* [GIVEN TEXT]:
Sunday, June 25, 2017

Dissecting Quentin Tarantino's 'Reservoir Dogs'

Quentin Tarantino's 'Reservoir Dogs'


Reservoir Dogs is a 1992 heist crime thriller written and directed by Quentin Tarantino, his 1st feature length film. In this analysis, I will look at some of the themes in this film as I saw them. When I saw this film years ago—a year or 2 after it came out—I liked it, but it wasn’t among my favorite Tarantino films, definitely not among my favorite gangster films. There were things in this film that I felt added color to the story like the dialogue, of course, and the anecdotes especially the 1 given by Mr. Brown and his interpretation of Madonna’s song ‘Like a Virgin’—interesting banter but nothing that made sense to the plot, just filler. 

Recently, I watched the film and took notes from it for my meetup group—we were meeting to discuss the film—and after doing so slowly, over the course of 4 days of careful note-taking, I came away so much respect for the film’s writing and overall economy that I rank it as one of the best gangster films ever made and still, to date, Tarantino’s best feature. There is zero fat in this film! Everything in it, no matter how small—even the songs played on K-Billy’s Super Sounds—is crucial to the plot, understanding the dynamics in how and why the characters interact the way they do, the reason they say what they say, why they are named colors, why certain characters are named certain colors and, most importantly, the role women play in a film where there are virtually no women at all!

* [TASK DESCRIPTION]: In the post on Reservoir Dogs, over how many days did the writer take notes while rewatching the film?

* [MATERIAL PROVIDED]:
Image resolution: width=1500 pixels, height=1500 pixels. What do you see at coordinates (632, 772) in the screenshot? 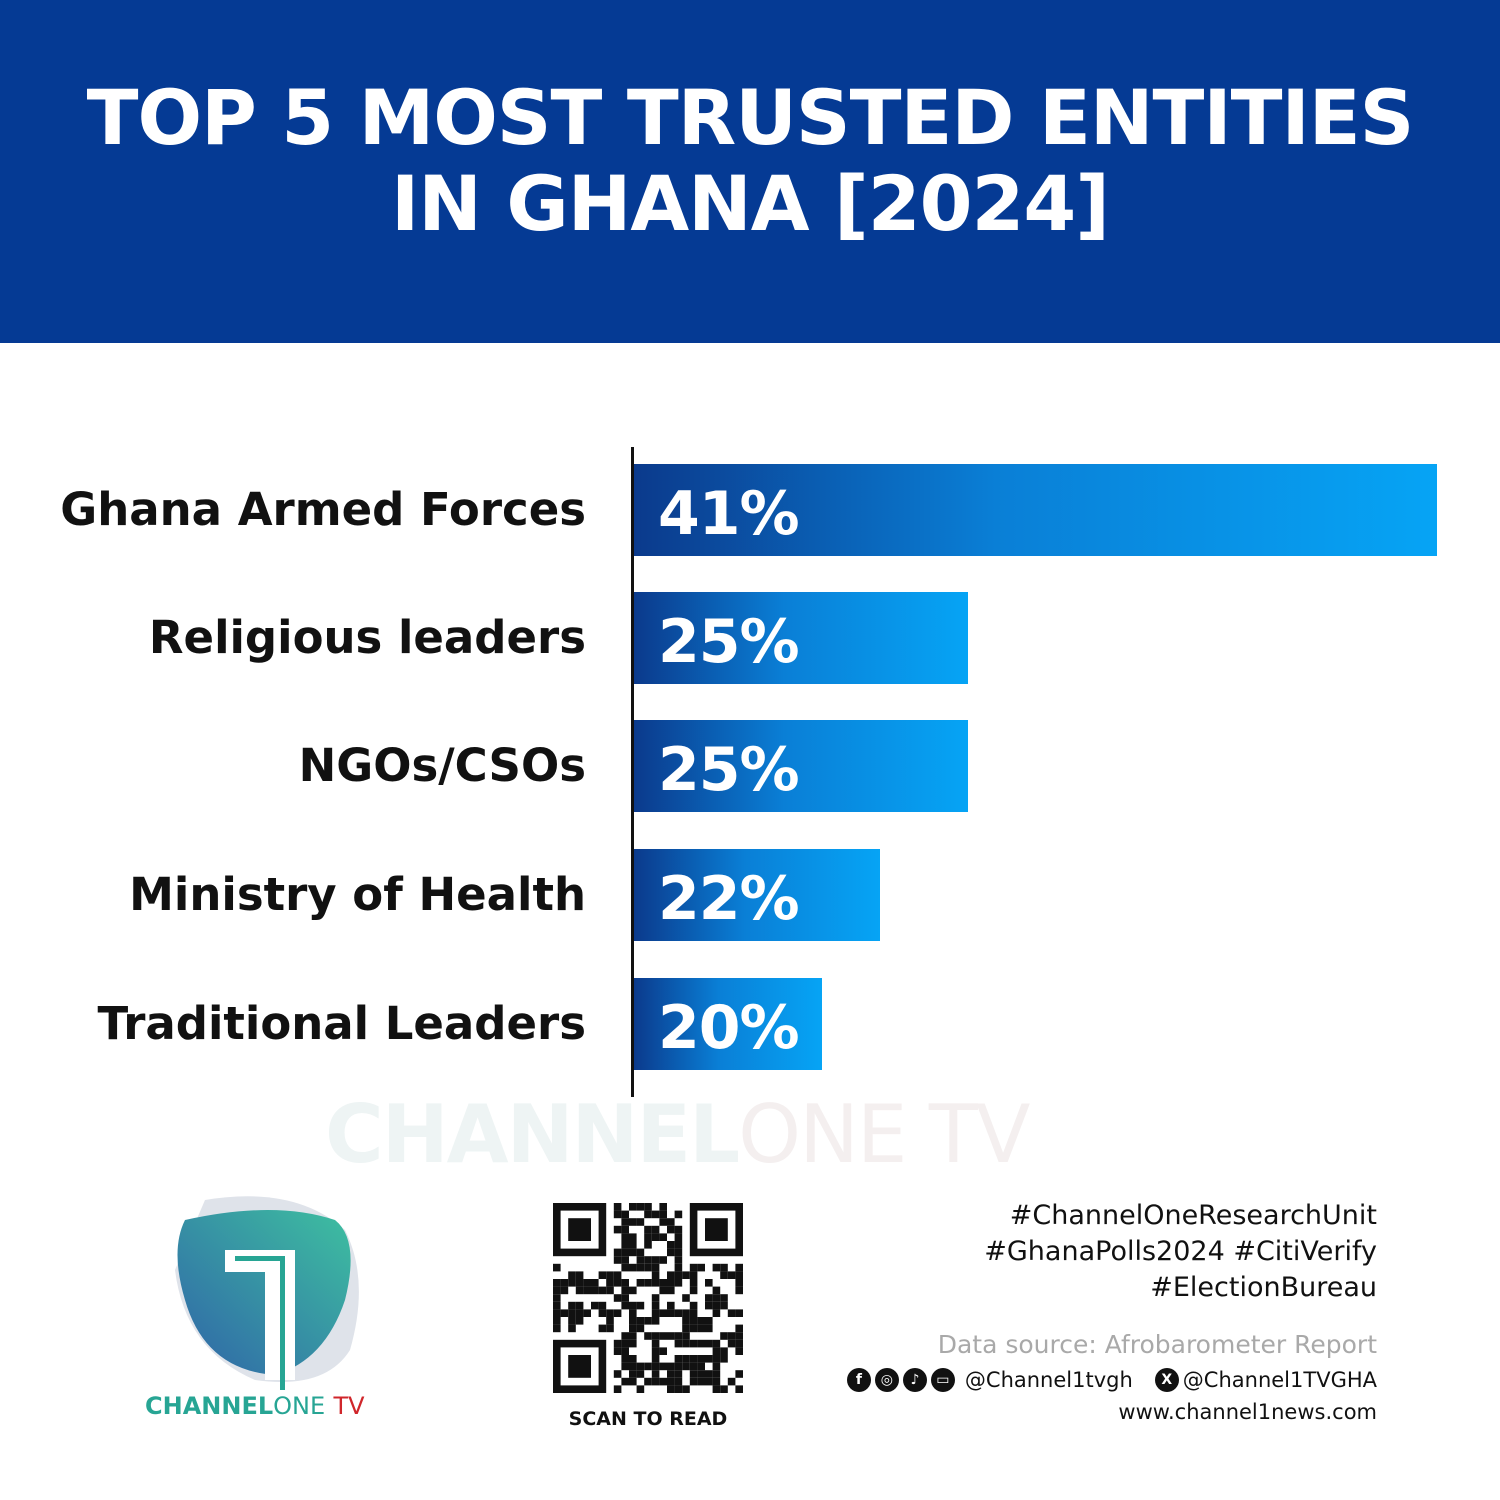
I see `y-axis-line` at bounding box center [632, 772].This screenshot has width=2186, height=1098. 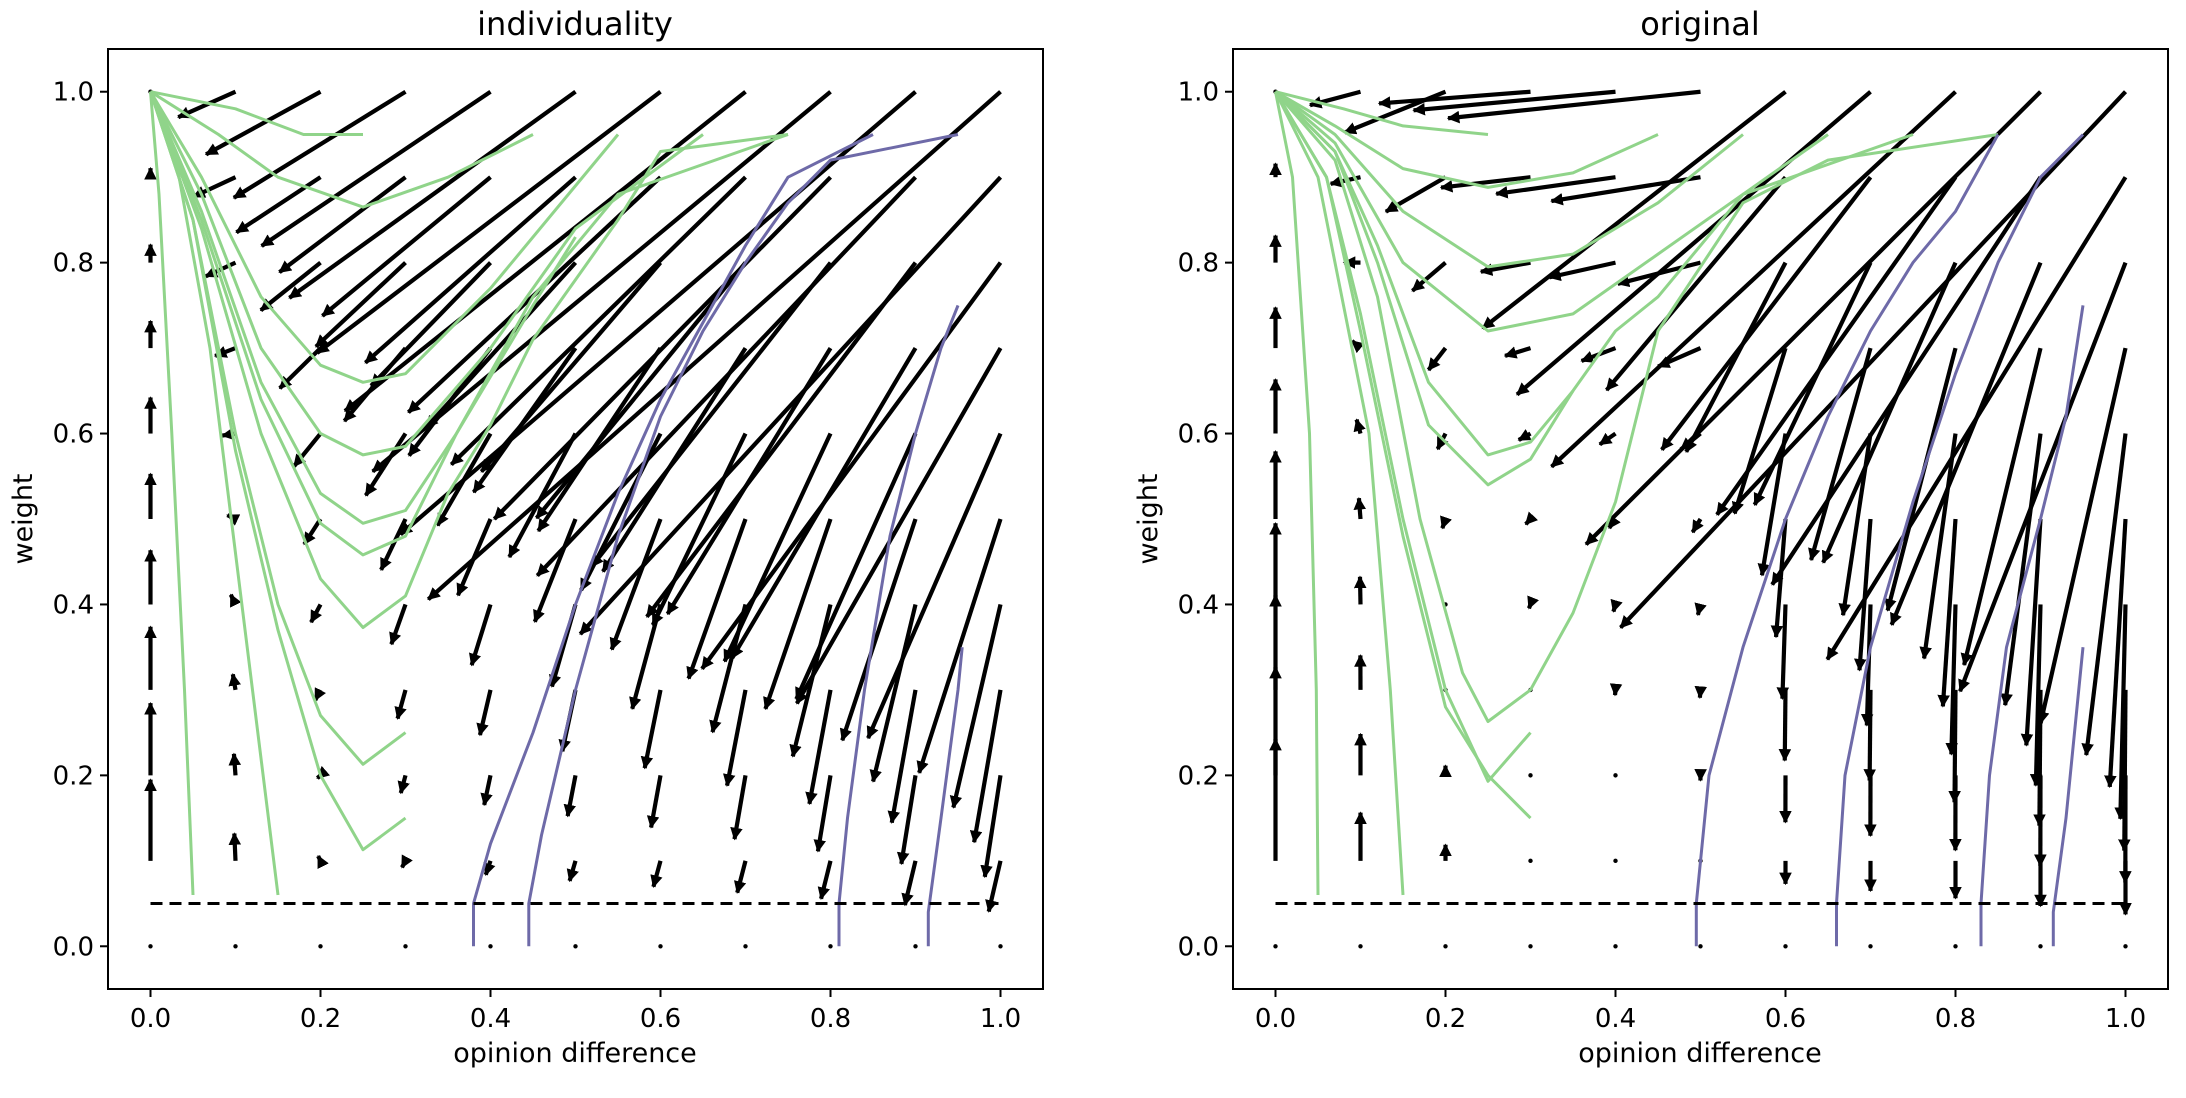 What do you see at coordinates (74, 605) in the screenshot?
I see `y-tick-label: 0.4` at bounding box center [74, 605].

* [SOLUTION BELOW]: Four days.